Radiation enteritis is one of the most frequent clinical complications of radiotherapy (RT), yet few effective strategies currently exist to protect against that. Anoctamin 1 (ANO1) functions both as a chloride channel and a signal transduction protein, influencing numerous pathophysiological processes. This study aimed to investigate whether targeting ANO1 could mitigate radiation-induced enteritis while enhancing tumor radiosensitivity. Quantitative PCR (qPCR) and Western blot (WB) were used to assess ANO1 expression and its changes after irradiation. Survival rates were recorded to evaluate the effects of ANO1 agonist and inhibitors. A cystic fibrosis transmembrane conductance regulator (CFTR) inhibitor was administered to irradiated mice to investigate the role of chloride channel in radiation protection. qPCR and WB were executed to analyze the expression of relevant ion channels in intestinal epithelium. Functional validation was conducted using inhibitors in mice and 3D organoids. Fluorescent probe kits detected intracellular ion levels and membrane potential, and WB was performed to elucidate the underlying mechanisms.

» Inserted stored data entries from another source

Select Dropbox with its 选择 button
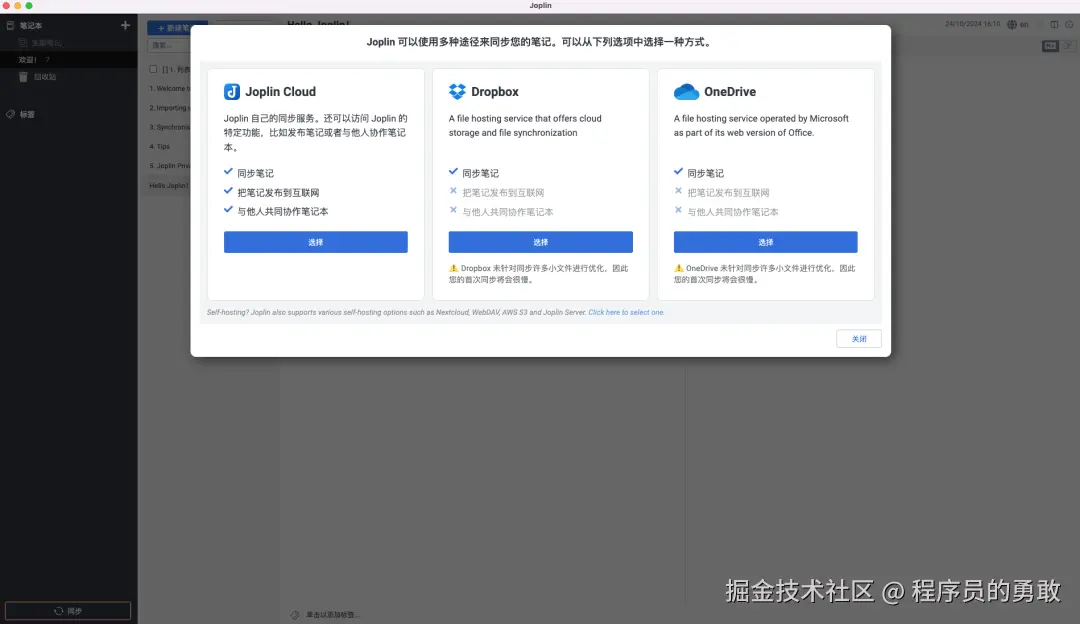 pos(541,242)
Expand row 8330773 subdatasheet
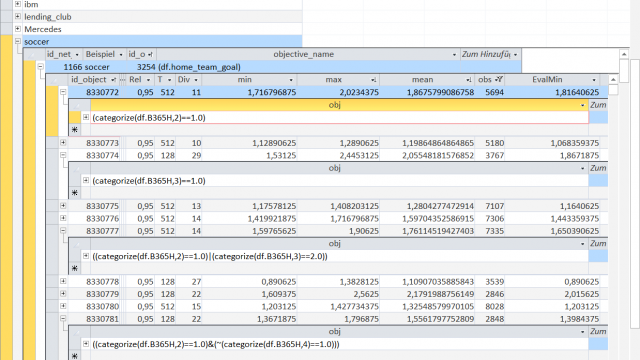This screenshot has width=640, height=360. pyautogui.click(x=63, y=142)
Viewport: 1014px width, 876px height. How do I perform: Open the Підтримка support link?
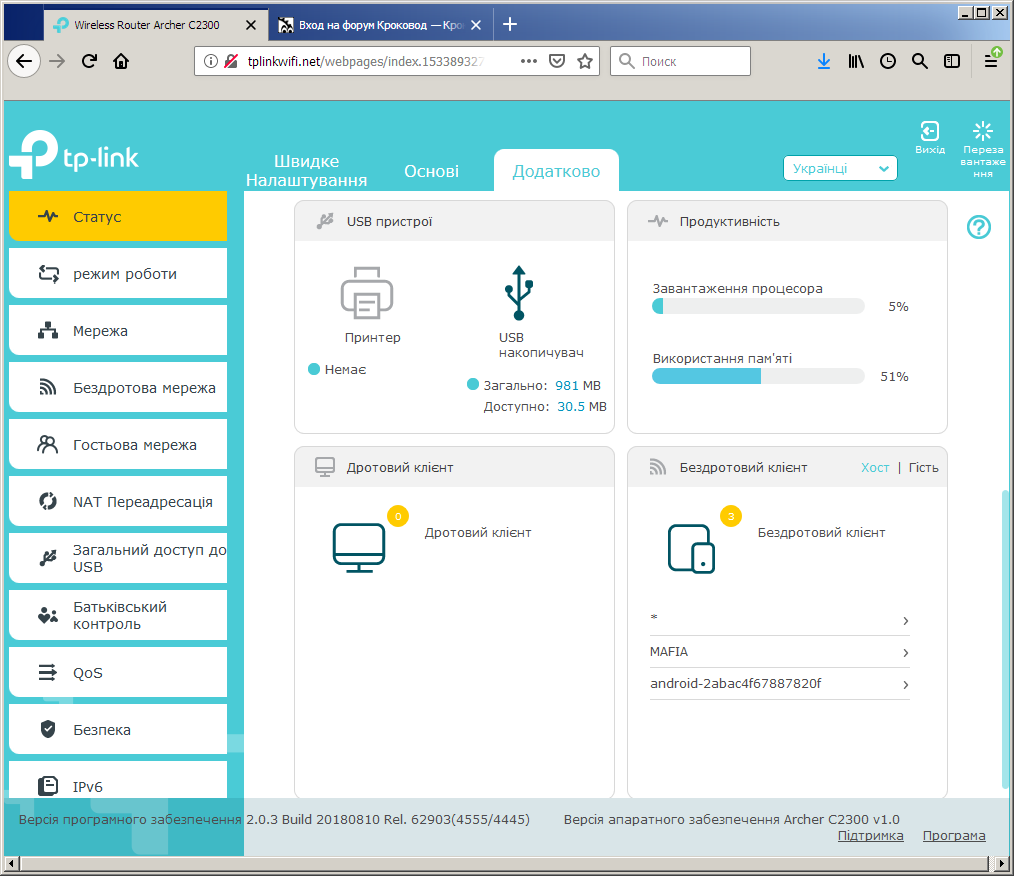[x=870, y=836]
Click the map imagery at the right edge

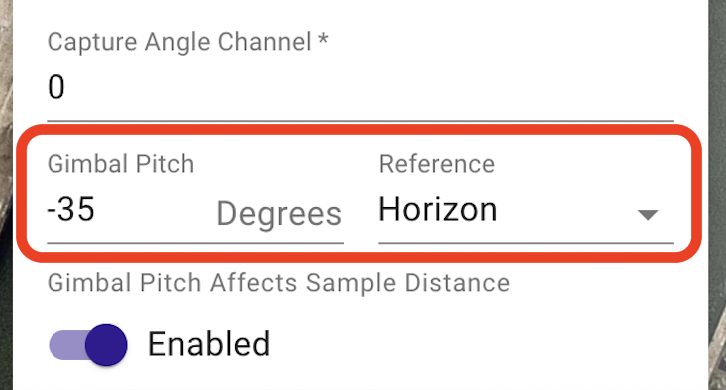pyautogui.click(x=717, y=195)
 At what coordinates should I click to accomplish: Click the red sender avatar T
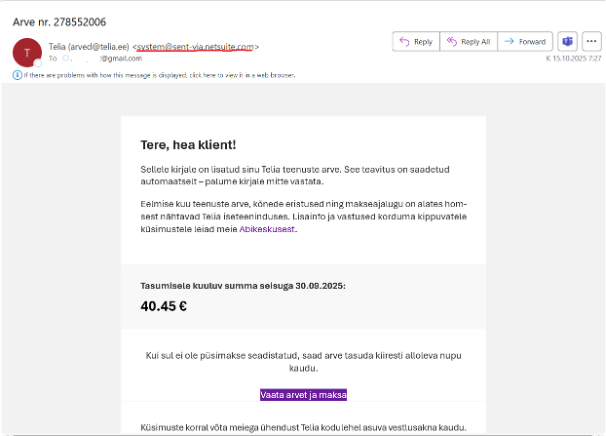pyautogui.click(x=28, y=51)
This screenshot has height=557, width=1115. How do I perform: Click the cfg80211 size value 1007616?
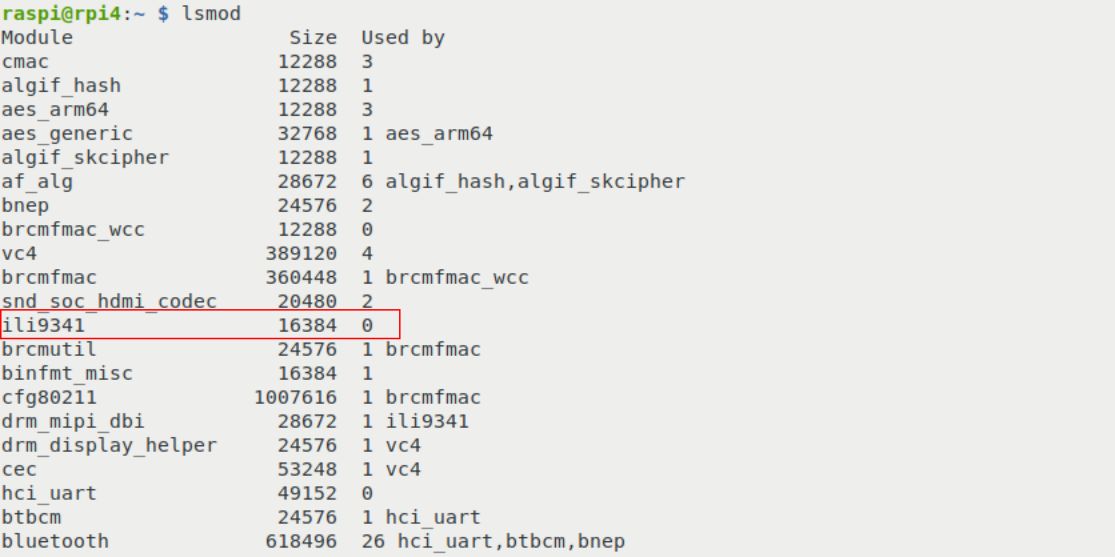pos(295,397)
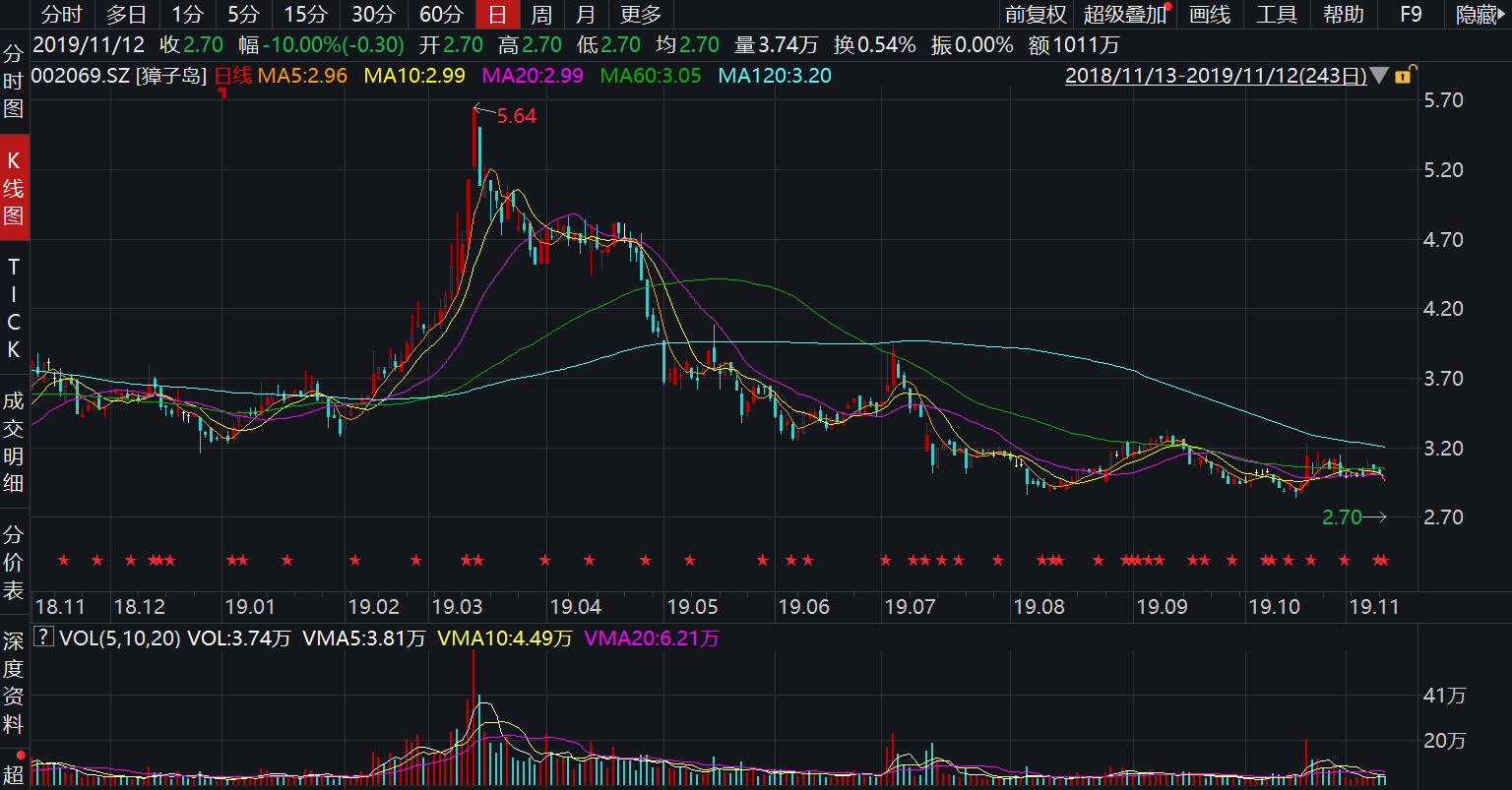Click the first red star event marker

64,561
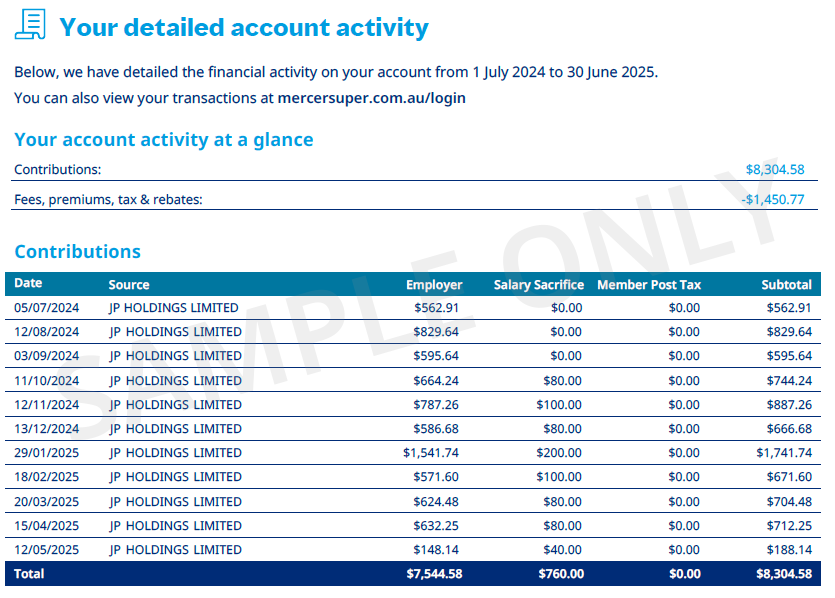
Task: Open the mercersuper.com.au/login link
Action: point(370,98)
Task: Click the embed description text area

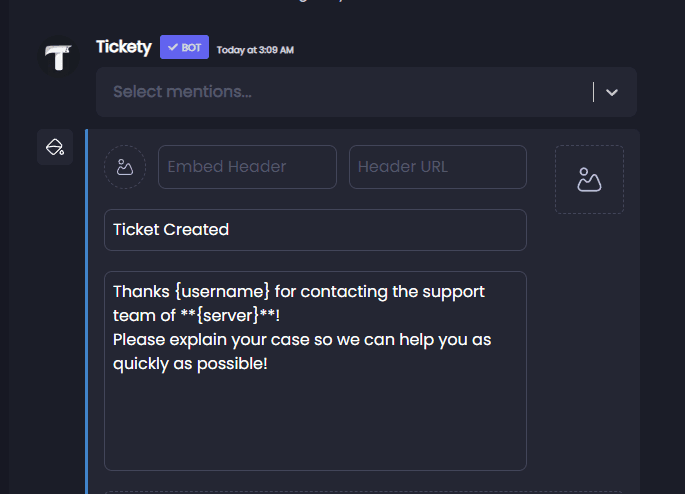Action: 315,371
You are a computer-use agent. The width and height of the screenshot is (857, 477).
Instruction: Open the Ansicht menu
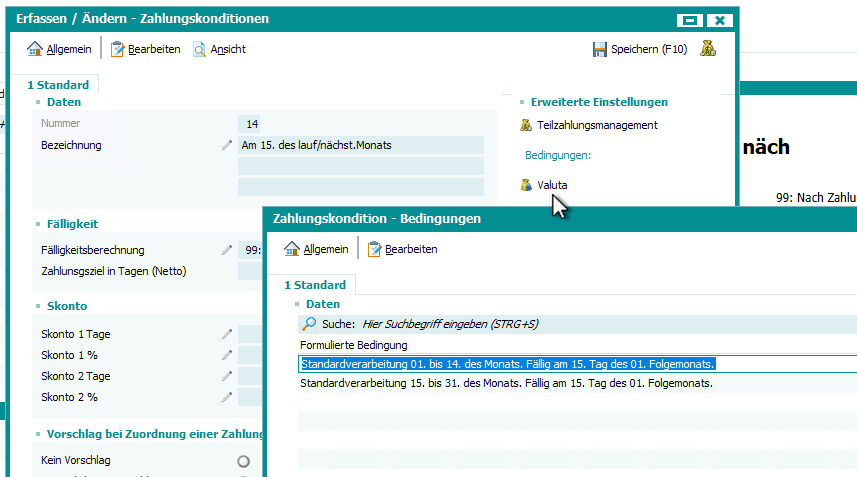click(219, 49)
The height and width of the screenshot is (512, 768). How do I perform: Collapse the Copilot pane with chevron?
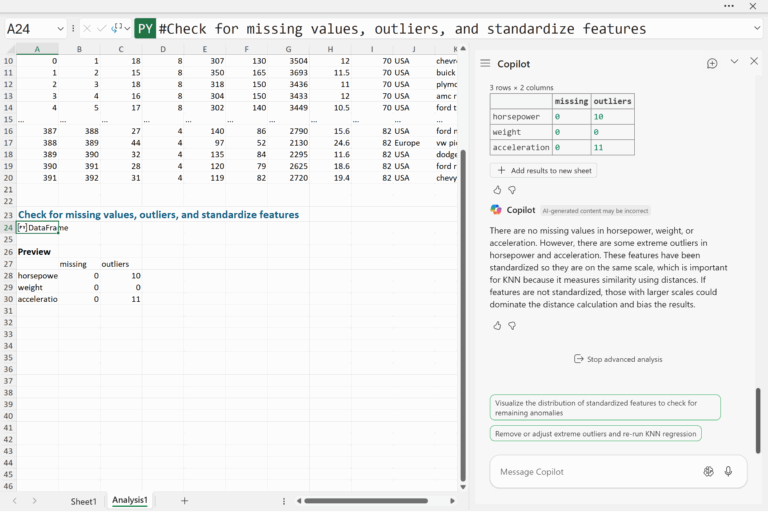pyautogui.click(x=734, y=62)
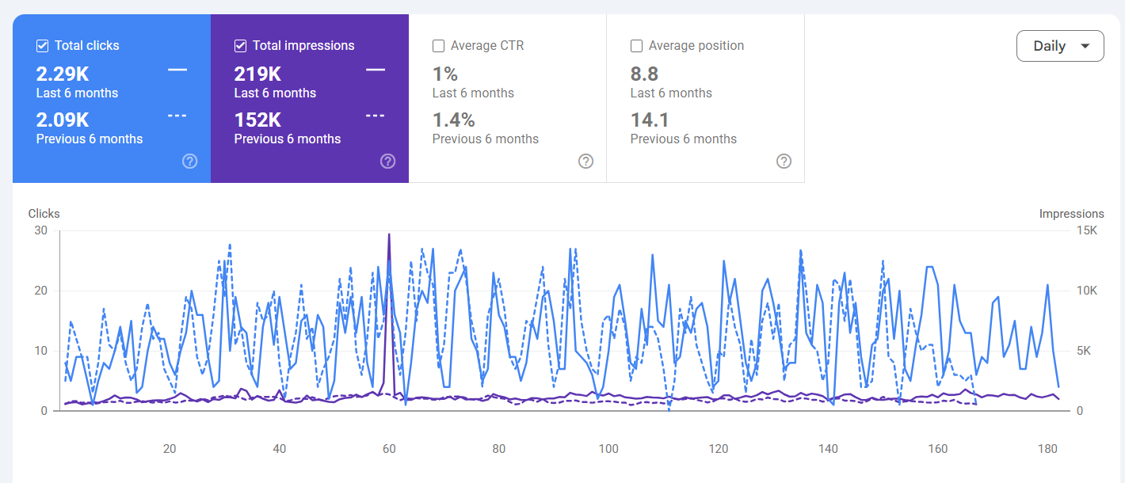Click help icon in Average CTR card

pyautogui.click(x=586, y=161)
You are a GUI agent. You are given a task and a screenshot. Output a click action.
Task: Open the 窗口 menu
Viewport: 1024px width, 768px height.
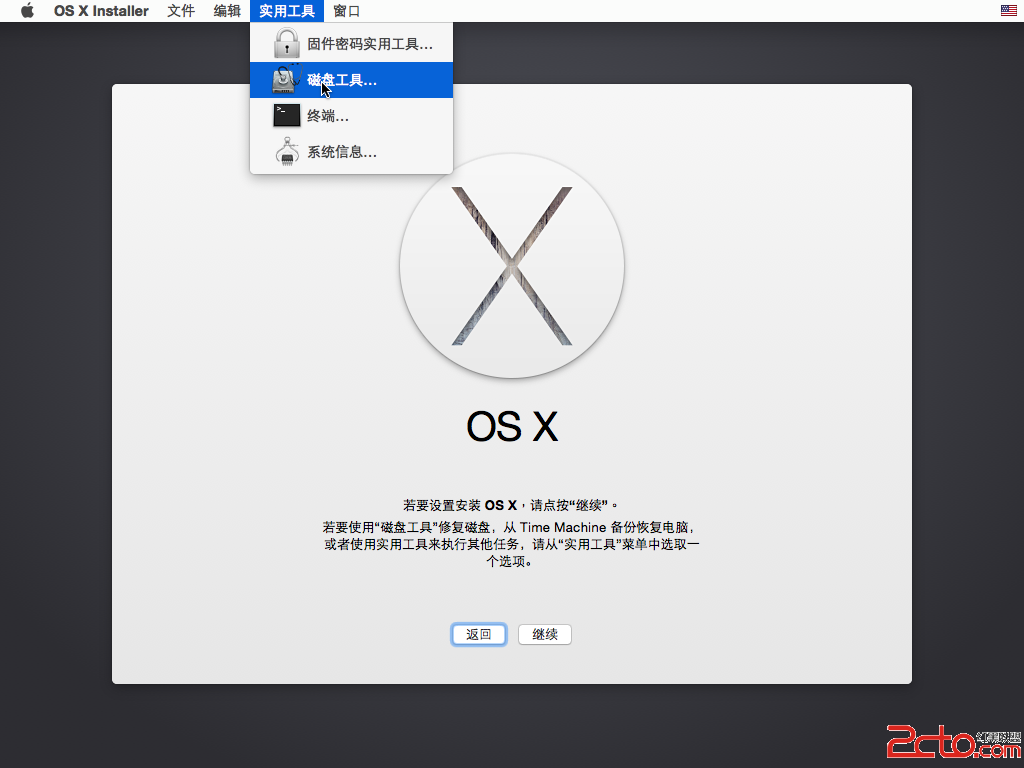pyautogui.click(x=347, y=11)
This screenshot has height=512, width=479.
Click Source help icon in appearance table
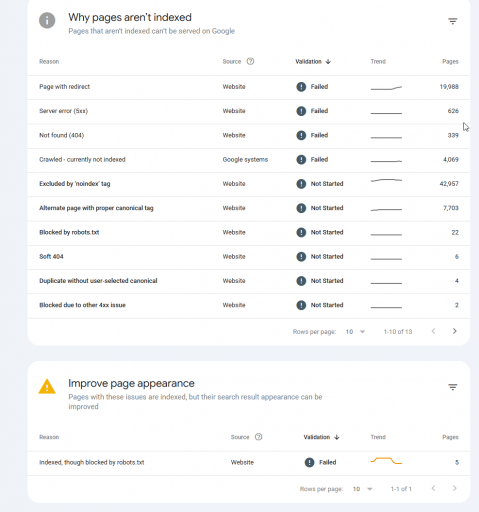coord(259,437)
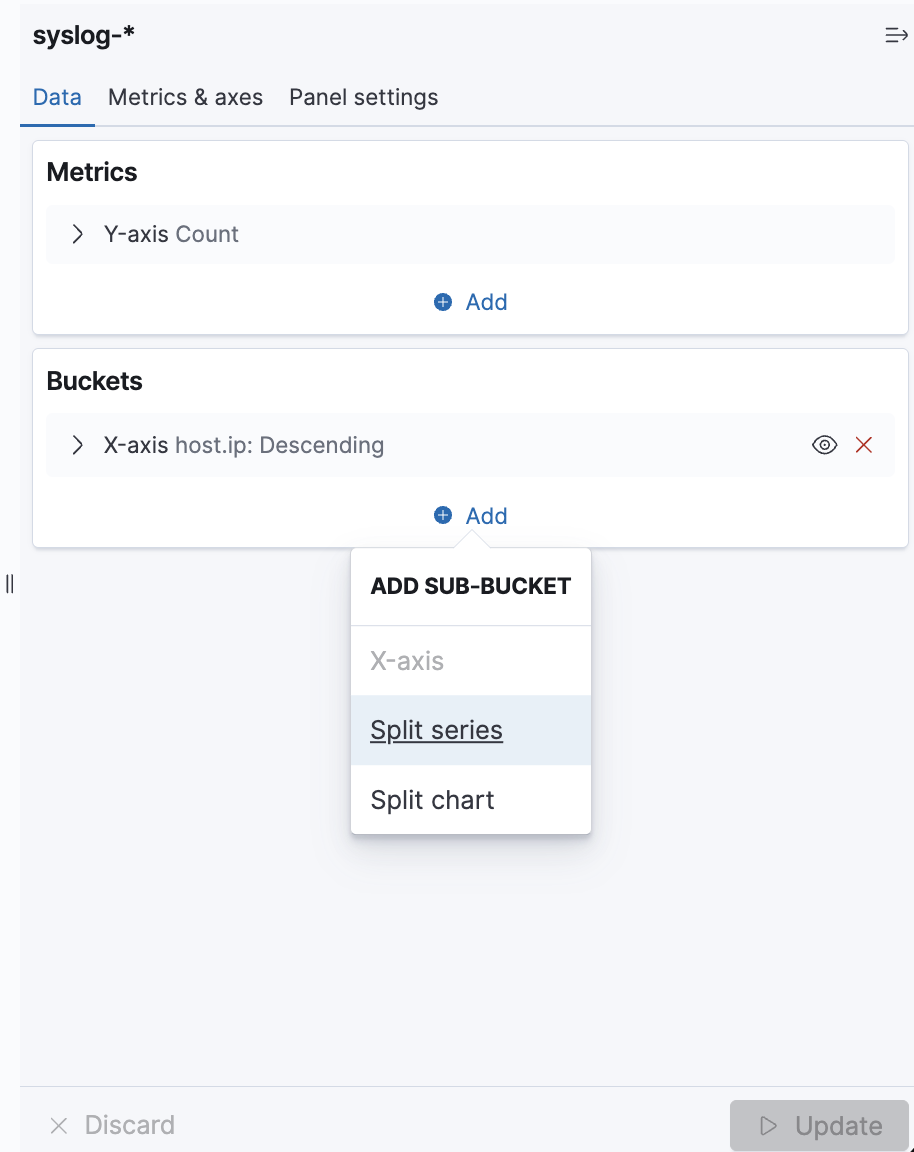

Finally, the radiosensitizing effect of CaCCinh-A01 was assessed in colorectal cancer (CRC) cells and validated in in vivo models. Blocking the calcium-activated chloride channel (CaCC) protein ANO1, which is highly expressed in the colon, protects the intestine from radiation-induced damage. The ANO1 inhibitor CaCCinh-A01, suppresses CaCC currents, downregulates ANO1 protein expression, alleviates radiation-induced intestine injury, and enhances the radiosensitivity of CRC. Mechanistically, CaCCinh-A01 upregulates Na-K-Cl Cotransporter 1 (NKCC1) protein expression, leading to an increase in intracellular Cl- concentration and the inhibition of membrane depolarization in MODE-K cells. This subsequently inhibits p53-mediate DNA damage signaling, ultimately alleviating ionizing radiation-induced intestinal injury. These findings suggest that targeting ANO1 not only alleviates radiation-induced intestinal injury in mice but also enhances CRC radiosensitivity. Thus, ANO1 represents a promising therapeutic target for mitigating the side effects of RT in CRC patients.